[CHALLENGE] Copy the lines below word for word, starting with the line that has "You are a computer-use agent. Screen" and stopping after the line that has "Action: click(29, 71)". Leave the pictures out.

[INPUT RECORDS]
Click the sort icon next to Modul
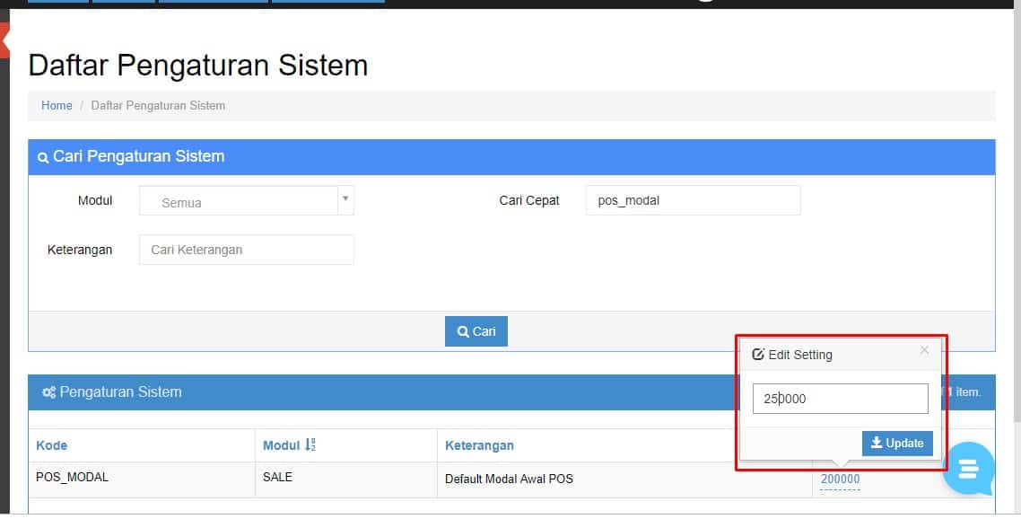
--
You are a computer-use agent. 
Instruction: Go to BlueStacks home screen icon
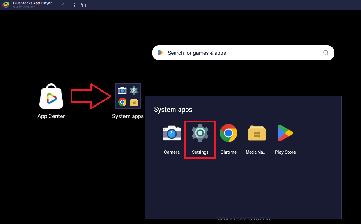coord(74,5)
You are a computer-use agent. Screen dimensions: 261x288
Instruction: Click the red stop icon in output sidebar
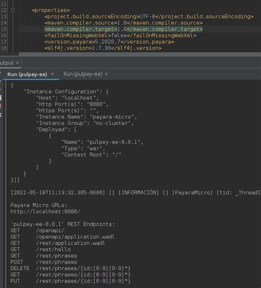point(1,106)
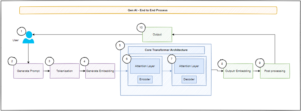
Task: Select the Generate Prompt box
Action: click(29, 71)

[THE RESPONSE]
You are a computer-use agent. Screen dimensions: 261x288
Instruction: Click the red stop icon in output sidebar
point(1,106)
Task: Select the Generate Prompt box
Action: click(29, 71)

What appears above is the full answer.